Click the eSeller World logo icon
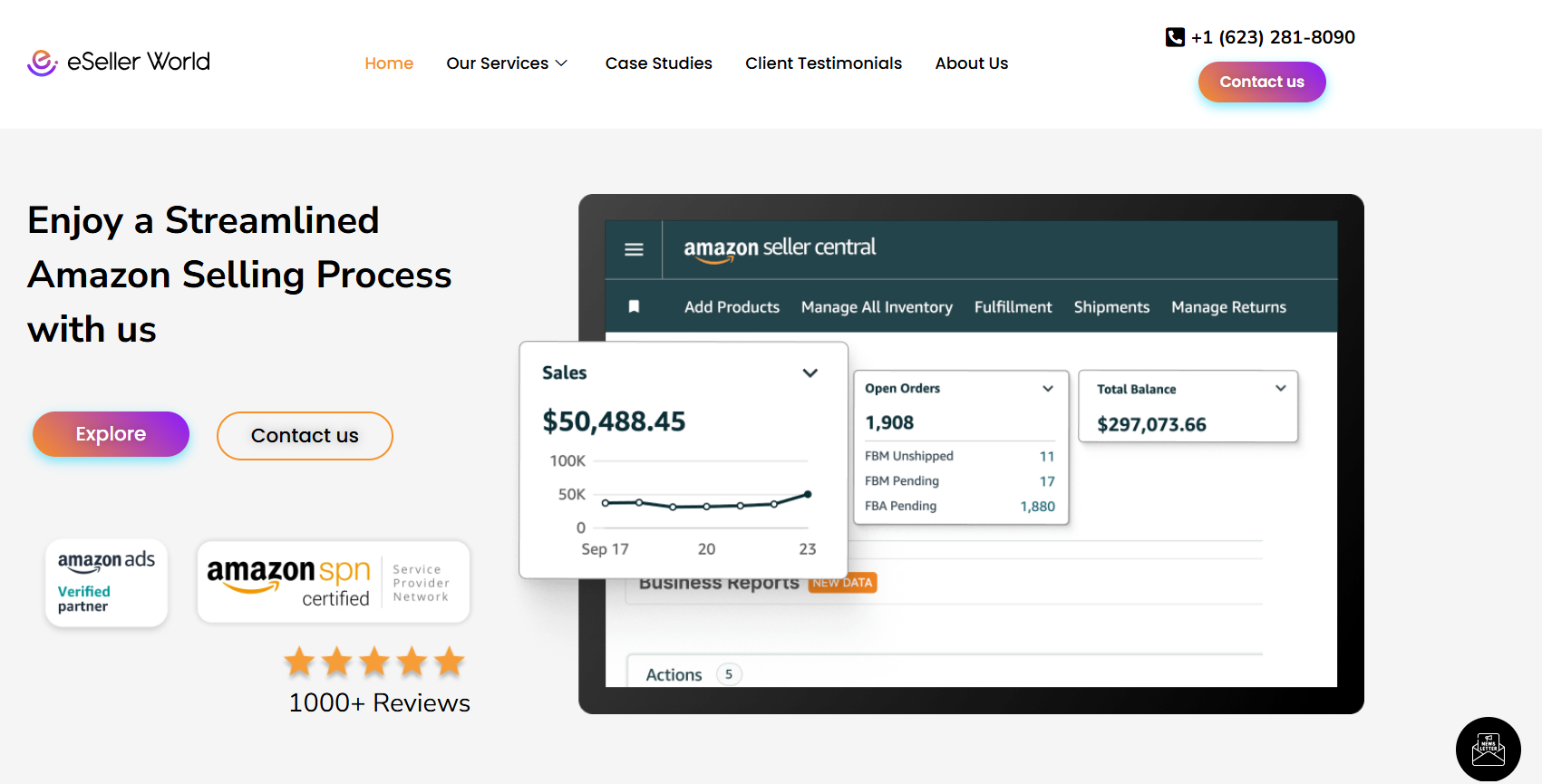The width and height of the screenshot is (1542, 784). pos(43,63)
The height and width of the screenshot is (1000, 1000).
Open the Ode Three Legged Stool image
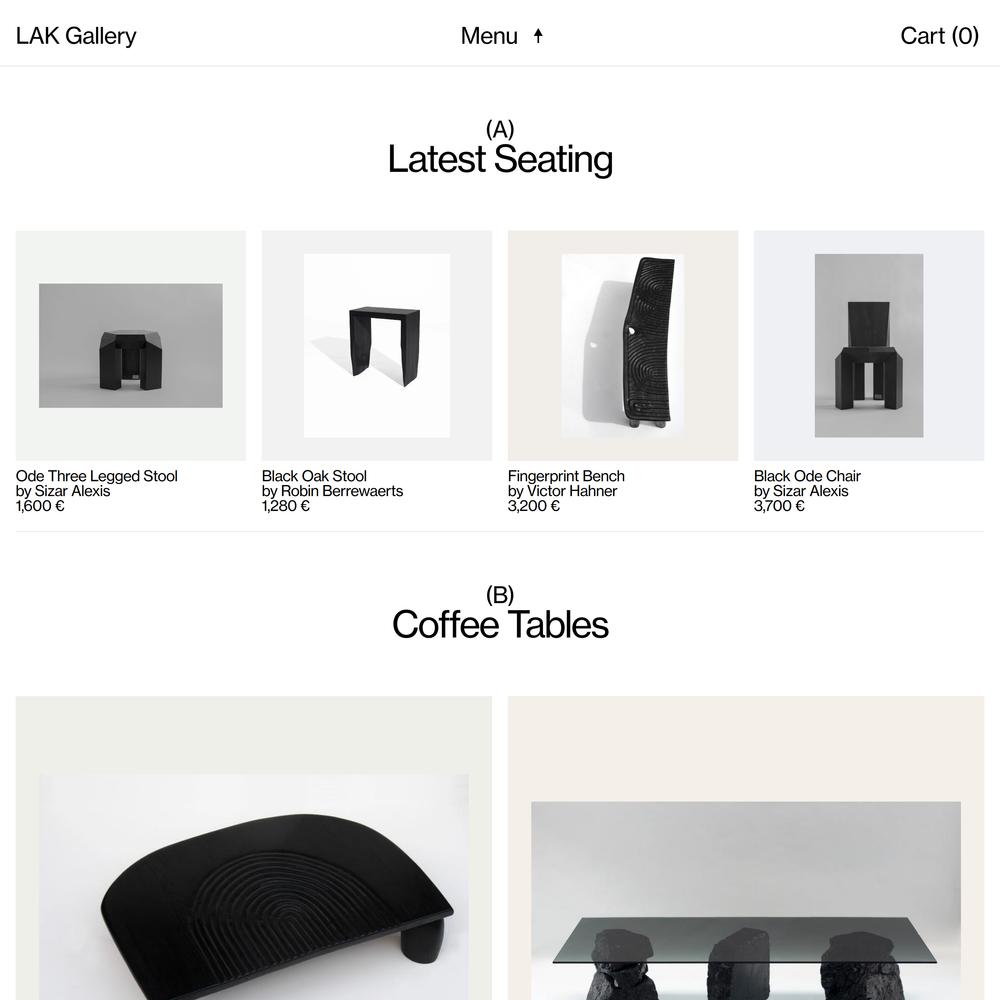[x=131, y=346]
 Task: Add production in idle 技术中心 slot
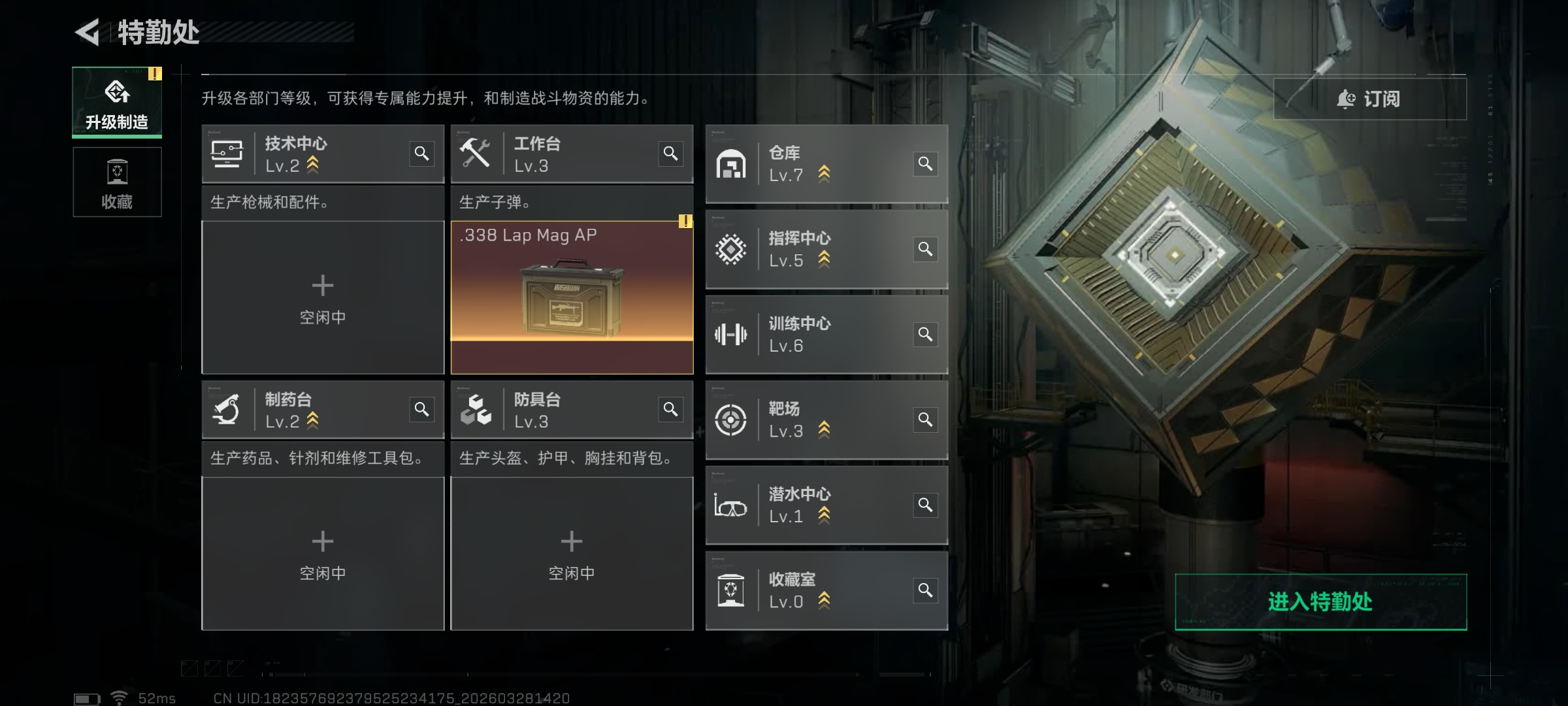click(323, 297)
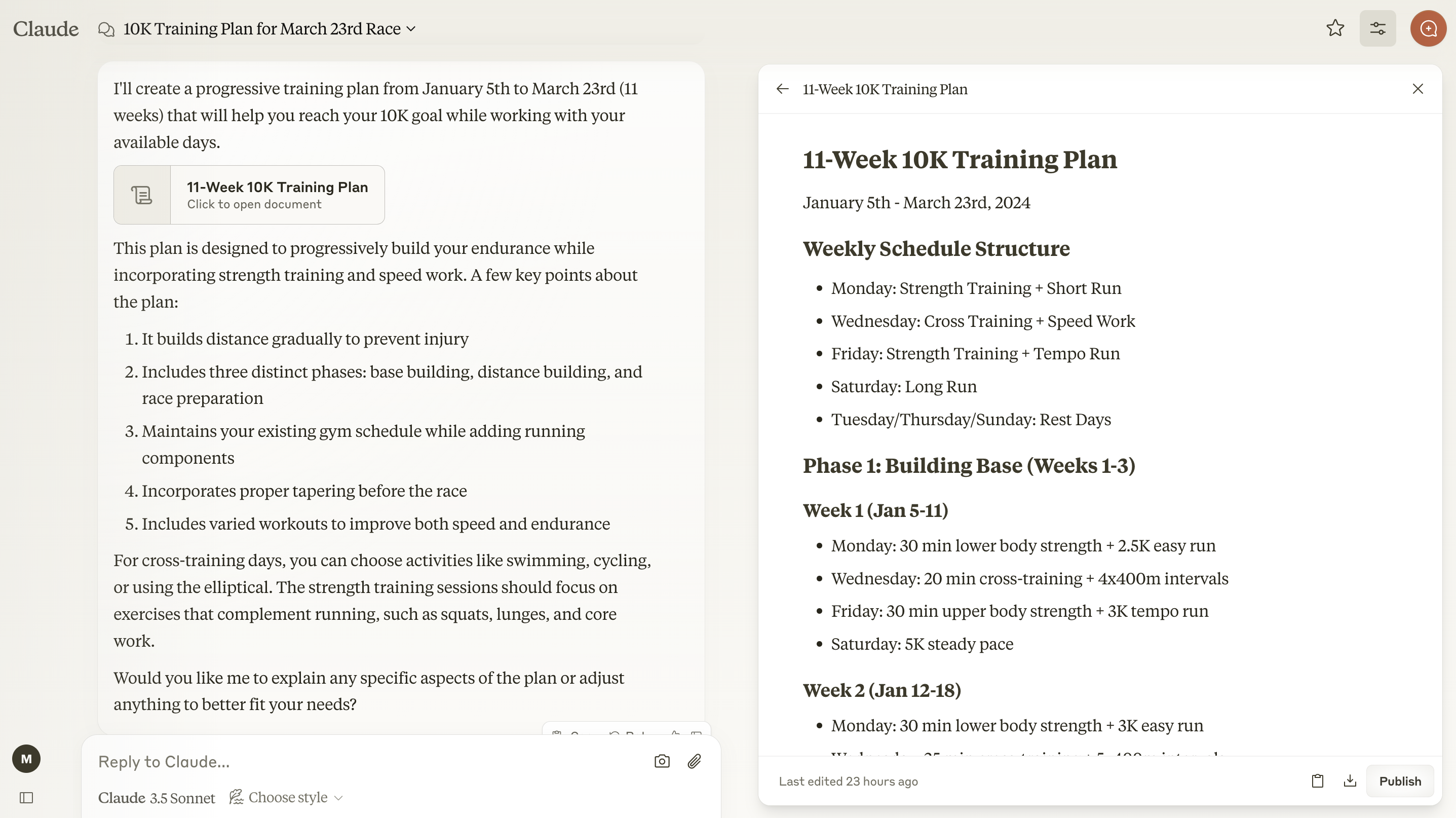The image size is (1456, 818).
Task: Open the Choose style dropdown
Action: tap(287, 797)
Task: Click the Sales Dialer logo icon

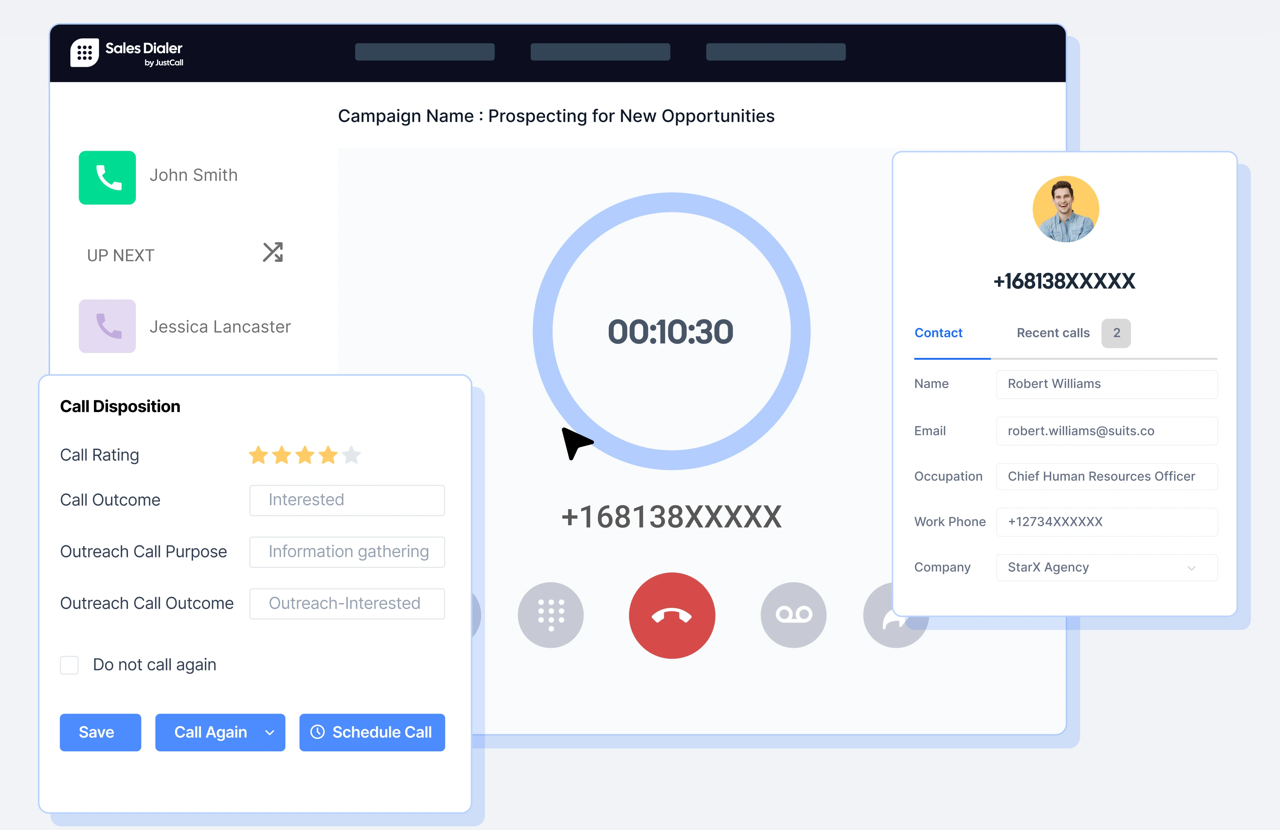Action: (x=85, y=53)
........
_Given exercise_
Swap every "logo icon" in the material for "logo button", leave everything else unchanged, and leave the pictures out of your answer.

_Solution for this problem_
Click the eSeller World logo button
The width and height of the screenshot is (1542, 784). pos(43,63)
The height and width of the screenshot is (1000, 1000).
Open the Ode Three Legged Stool image
[x=131, y=346]
 Task: Add production in idle 技术中心 slot
click(323, 297)
The image size is (1456, 818).
Task: Open the Choose style dropdown
Action: tap(287, 797)
Task: Click the Sales Dialer logo button

Action: (x=85, y=53)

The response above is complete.